(Items in a dataset)
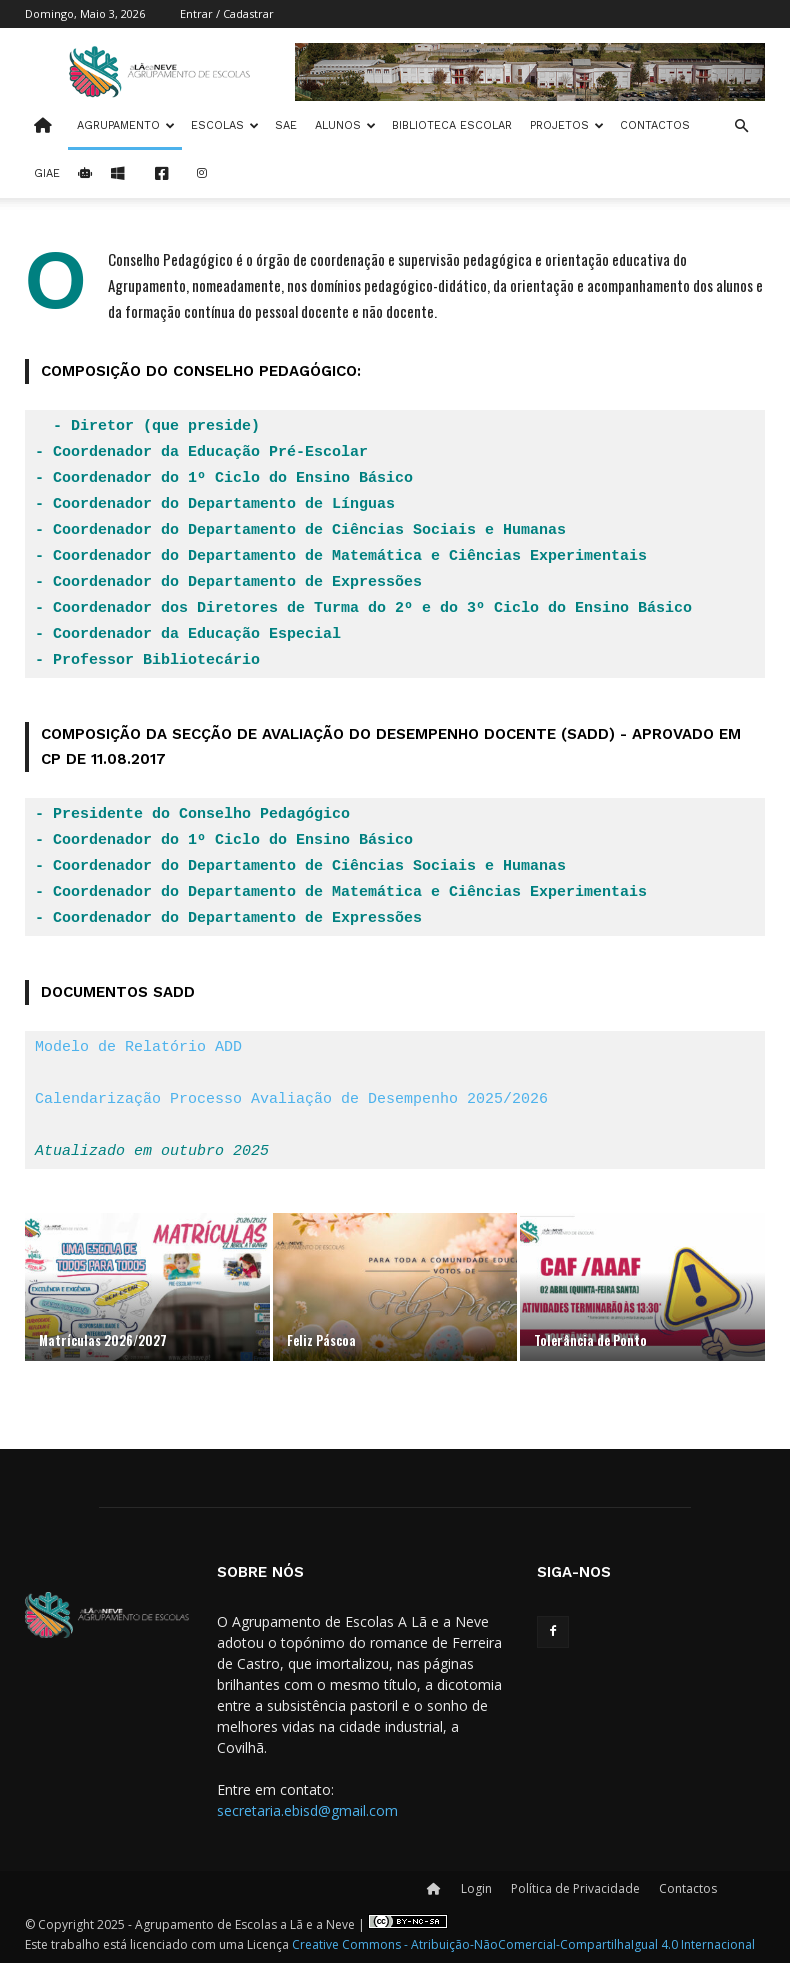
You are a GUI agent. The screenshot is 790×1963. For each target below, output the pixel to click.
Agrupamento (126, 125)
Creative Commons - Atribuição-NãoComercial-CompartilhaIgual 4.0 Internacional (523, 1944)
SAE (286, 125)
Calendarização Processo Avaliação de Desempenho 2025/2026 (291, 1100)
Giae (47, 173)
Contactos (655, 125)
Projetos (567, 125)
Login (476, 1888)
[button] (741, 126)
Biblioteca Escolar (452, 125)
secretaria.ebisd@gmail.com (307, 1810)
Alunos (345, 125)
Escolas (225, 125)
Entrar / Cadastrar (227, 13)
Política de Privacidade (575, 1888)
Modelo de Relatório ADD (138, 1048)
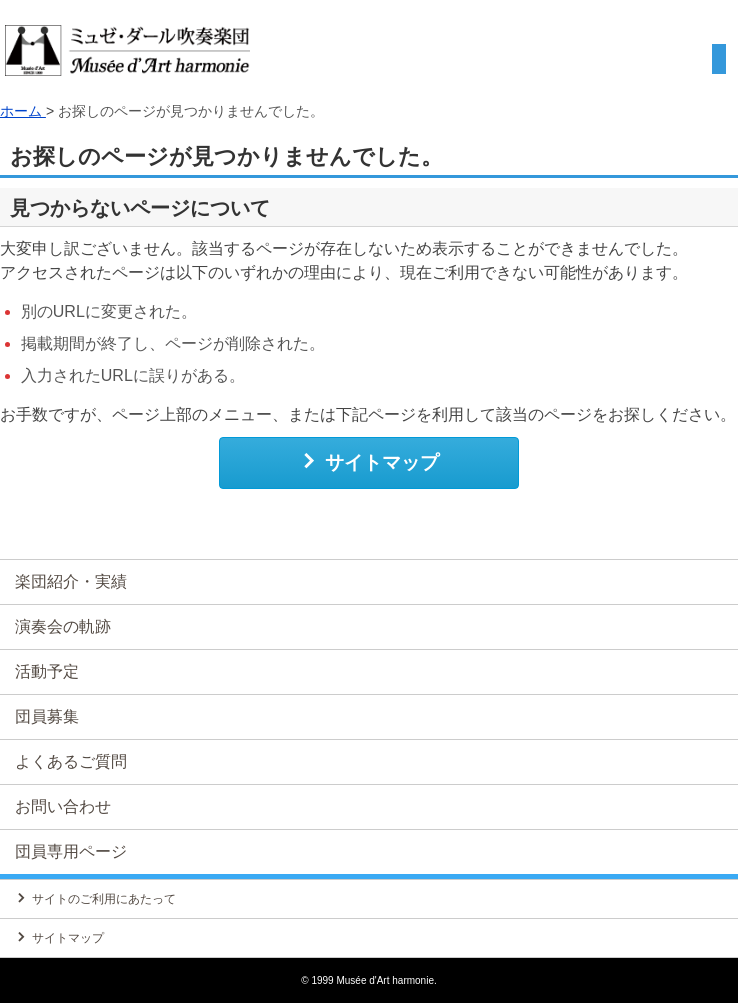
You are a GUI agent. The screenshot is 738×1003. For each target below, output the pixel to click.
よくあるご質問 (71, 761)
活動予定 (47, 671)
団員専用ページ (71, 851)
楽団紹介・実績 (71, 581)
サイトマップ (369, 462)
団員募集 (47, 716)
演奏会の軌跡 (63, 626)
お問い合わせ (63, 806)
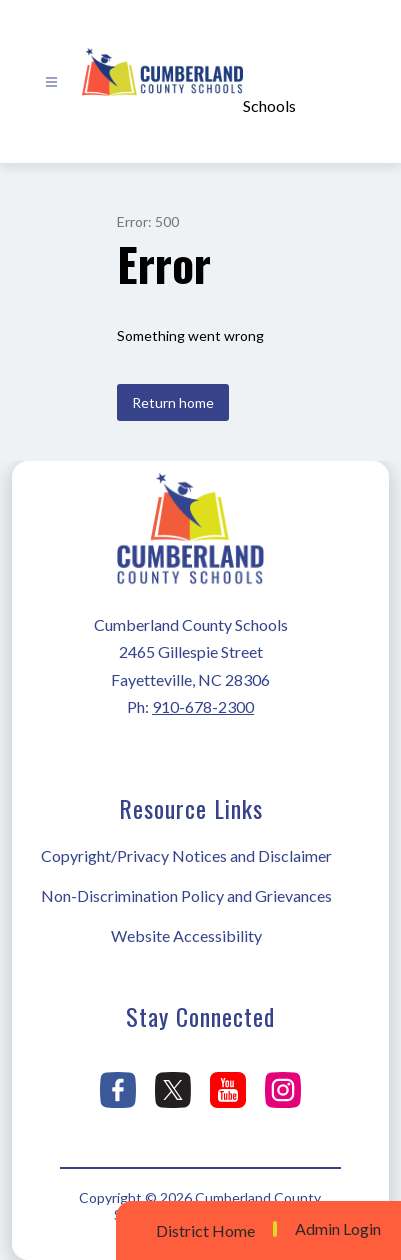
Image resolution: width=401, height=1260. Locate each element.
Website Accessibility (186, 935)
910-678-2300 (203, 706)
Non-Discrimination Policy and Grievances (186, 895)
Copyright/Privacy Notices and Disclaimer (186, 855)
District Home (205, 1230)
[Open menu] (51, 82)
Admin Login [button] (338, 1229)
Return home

--- WHAT TO PRODUCE ---
Tally the lines above that contain the word "pixel", and reply with only the number.

--- FINISHED TASK ---
2